By Eric del Prado
It’s the fourth inning of a game against a league opponent. The offense has faced this pitcher in previous years and the team has kept a tendency chart on him during each of his starts, meaning they have a general idea of what pitches he is likely to throw and in what counts. The count is currently 1-0 after he missed the zone on the first pitch with a breaking ball.
The batter digs in for the 1-0 pitch. The pitcher kicks into his wind-up and throws a 1-0 fastball on the outer half of the plate. The batter takes it.
After getting ahead with a 1-0 count, the pitcher evens the count 1-1. He then makes some good pitches and eventually gets the batter to hit a weak ground ball to the shortstop on a 1-2 count. The shortstop fields it cleanly and throws the batter out.
What Went Wrong?
As stated earlier, the offense had a good amount of information on this pitcher from his previous starts against the team. This is a great practice, but many teams and players make the mistake of not using the data they collect to the fullest or even at all. If the batter had looked at the charts prior to his at bat, he would have realized that in a 1-0 count the pitcher throws an outside fastball 70% of the time. If he looked deeper into the chart he could have seen that after he misses with a breaking ball on the first pitch he throws a fastball away 85% of the time. After looking at this information it would be easy to formulate the correct approach.
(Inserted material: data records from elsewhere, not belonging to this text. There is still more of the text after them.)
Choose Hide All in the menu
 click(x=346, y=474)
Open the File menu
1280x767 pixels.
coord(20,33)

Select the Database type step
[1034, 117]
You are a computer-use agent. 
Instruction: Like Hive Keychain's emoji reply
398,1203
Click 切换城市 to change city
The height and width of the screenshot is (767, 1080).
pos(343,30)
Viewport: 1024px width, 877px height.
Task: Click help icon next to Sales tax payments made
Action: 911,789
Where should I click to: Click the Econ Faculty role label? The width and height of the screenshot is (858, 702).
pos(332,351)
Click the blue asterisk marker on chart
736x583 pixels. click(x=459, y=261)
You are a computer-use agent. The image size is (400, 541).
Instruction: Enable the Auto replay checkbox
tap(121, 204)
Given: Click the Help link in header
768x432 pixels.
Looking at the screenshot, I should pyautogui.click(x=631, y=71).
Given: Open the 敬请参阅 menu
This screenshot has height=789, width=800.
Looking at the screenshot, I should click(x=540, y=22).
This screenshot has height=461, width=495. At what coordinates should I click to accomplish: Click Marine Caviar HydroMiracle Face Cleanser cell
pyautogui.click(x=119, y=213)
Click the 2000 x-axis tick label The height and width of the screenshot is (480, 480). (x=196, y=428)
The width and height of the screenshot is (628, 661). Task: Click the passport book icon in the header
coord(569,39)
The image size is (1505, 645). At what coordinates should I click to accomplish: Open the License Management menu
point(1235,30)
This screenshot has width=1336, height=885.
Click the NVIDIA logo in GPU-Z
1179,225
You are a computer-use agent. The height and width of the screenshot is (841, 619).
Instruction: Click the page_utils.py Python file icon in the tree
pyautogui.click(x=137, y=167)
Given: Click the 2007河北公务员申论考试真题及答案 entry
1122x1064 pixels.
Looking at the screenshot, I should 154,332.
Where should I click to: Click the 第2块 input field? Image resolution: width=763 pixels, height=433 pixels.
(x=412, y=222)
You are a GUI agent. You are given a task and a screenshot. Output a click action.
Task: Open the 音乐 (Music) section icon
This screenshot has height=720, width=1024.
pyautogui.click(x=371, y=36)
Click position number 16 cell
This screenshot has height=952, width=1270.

Since hitting is reactive to what the pitcher throws, the hitter’s approach is greatly improved if he takes into consideration what the pitcher is going to throw, especially in leverage counts where the pitcher must “come to the hitter”.
Here’s what the hitter should have done differently. Prior to the at bat, he should have reviewed the pitcher tendency chart to be aware of major trends. After the pitcher misses with a breaking ball on the first pitch, the batter should step out of the box and reminded himself of the high likelihood for a fastball away and commit to driving a fastball on the outer half of the plate if it comes in the way he likes. It is important to note that just because a pitch is on the outer half of plate, does not mean the hitter should slap it to the opposite side of the field. The hitter should take his best swing and hit the pitch accordingly.